Lotfy: Wir sahen ihn schließlich auf der Straße. Er war ein bekannter
Journalist von der Zeitschrift Ahram-Hebdo, einer französisch-ägyptischen
Zeitschrift, die er selbst mitbegründet hatte. Ich fragte ihn, ob er das
Drehbuch lesen würde, er versprach es, ich machte mir gar keine Hoffnung,
es stand ja nicht viel drin, und er sollte einen leblosen Körper spielen.
Aber nach zwei Tagen rief er an und sagte: „Ich mache es.“ Ich fragte:
„Warum?“ Er antwortete: „Ich mache das als Würdigung meiner Mutter, die …

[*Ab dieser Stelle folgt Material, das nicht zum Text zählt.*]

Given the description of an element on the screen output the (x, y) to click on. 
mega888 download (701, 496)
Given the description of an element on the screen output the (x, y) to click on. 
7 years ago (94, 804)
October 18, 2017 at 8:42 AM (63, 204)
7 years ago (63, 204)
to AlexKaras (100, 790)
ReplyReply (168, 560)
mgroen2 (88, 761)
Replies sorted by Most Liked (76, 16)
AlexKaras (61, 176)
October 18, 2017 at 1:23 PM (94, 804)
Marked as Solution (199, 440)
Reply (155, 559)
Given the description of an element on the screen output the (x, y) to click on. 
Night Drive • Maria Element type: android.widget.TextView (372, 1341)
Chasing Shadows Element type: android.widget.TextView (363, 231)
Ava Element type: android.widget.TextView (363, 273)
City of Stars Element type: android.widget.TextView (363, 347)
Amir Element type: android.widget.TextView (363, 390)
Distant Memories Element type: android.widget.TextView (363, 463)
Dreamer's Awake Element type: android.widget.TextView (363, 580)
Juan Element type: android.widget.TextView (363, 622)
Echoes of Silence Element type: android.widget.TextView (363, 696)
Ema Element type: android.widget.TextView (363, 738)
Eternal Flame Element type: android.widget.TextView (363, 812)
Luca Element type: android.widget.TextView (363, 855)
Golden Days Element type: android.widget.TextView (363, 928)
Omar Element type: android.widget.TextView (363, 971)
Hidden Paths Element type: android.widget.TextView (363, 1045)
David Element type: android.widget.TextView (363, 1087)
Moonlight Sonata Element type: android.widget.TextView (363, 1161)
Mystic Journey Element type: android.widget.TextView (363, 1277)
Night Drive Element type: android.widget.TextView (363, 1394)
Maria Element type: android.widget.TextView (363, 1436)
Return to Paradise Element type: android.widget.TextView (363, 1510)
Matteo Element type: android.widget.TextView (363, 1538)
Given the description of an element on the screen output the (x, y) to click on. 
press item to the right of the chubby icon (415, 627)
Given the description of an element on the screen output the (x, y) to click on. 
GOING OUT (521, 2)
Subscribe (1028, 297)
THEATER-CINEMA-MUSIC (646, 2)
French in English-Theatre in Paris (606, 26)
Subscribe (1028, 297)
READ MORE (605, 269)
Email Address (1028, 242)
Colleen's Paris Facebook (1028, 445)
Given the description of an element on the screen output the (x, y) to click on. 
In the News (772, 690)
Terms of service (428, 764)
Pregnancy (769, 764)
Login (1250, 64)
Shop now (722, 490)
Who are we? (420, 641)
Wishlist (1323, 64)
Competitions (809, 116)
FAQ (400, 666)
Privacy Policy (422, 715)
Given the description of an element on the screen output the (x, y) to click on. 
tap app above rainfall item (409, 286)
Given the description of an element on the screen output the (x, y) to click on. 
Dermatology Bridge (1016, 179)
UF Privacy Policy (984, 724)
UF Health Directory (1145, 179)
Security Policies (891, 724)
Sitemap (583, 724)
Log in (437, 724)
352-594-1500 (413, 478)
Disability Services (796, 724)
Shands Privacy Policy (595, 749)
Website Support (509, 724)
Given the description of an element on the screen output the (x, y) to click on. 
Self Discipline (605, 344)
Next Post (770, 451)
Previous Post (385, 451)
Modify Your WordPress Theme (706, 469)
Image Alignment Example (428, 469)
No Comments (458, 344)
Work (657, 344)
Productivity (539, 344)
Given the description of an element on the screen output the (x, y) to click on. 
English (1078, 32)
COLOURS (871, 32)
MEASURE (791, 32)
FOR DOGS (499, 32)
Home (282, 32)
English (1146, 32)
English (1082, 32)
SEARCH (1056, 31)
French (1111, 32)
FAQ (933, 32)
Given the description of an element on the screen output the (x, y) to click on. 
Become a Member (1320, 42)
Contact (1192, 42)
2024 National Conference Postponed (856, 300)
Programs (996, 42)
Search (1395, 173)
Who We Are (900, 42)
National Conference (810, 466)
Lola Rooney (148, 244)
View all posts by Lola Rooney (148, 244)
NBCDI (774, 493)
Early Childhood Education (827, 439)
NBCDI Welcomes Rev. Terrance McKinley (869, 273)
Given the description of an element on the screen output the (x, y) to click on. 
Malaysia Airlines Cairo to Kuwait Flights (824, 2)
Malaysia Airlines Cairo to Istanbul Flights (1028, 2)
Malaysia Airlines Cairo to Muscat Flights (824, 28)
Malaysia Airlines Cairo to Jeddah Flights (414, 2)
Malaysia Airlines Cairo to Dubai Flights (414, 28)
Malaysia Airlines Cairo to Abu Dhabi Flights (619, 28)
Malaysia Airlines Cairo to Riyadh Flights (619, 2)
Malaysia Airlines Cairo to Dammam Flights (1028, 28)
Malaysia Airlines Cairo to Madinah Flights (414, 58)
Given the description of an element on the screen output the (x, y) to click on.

auch so pflegen musste.“ Einen Monat nach den Dreharbeiten rief er an und
sagte: „Der Film ist nun Wirklichkeit geworden, ich bin im Krankenhaus.“ Er
lachte, aber es war ein schmerzlicher Moment. Er starb bald darauf.
Ägypten ist ein Land mit einer stolzen Kinotradition. Ihr Film gehört
allerdings deutlich in einen anderen Bereich, er ist unabhängig produziert.
Welche Geldgeber gab es?
Lotfy: Bevor ich diesen Film begann, hatte ich etwas gespart von meiner
Arbeit für Al-Dschasira. Danach bekamen wir ein Stipendium: 40.000 Dollar
vom Arab Fund for Arts and Culture im Libanon. Weiteres Geld vom Abu Dhabi
Film Festival kam später und ermöglichte die Postproduktion. Das Team
arbeitete überwiegend unentgeltlich, zwischendurch kam dann immer wieder
einmal von irgendwo ein bisschen Geld her. Es gab so viele Hindernisse, wir
hatten riesige Zweifel, aber es hat geklappt. Unabhängige Filme sollten
nicht wie die kommerziellen aussehen, das Starsystem sollte keine Rolle
spielen, aber sie sollten Filme sein, das heißt: sie sollten nicht
aussehen, als könnten Amateure das auch einfach so machen. Wir wollen das
Publikum nicht amüsieren, sondern dazu ermuntern, sich selbst in einer
besseren Weise zu sehen, die Selbsttäuschungen zu beenden. Die neuen
Technologien gaben uns viel Freiheit, Geld von internationalen
Institutionen brauchen wir vor allem auch für die Postproduktion in Europa,
damit wir dem kommerziellen Kino zeigen, dass wir es technisch auch drauf
haben. Inzwischen haben wir ein Kollektiv gegründet, das derzeit nicht
weniger als zwölf Filme in Arbeit hat.
Frau Maher, wie schätzen Sie die Lage in Ägypten ein? Ist die Revolution
gescheitert, oder beginnt sie gerade erst?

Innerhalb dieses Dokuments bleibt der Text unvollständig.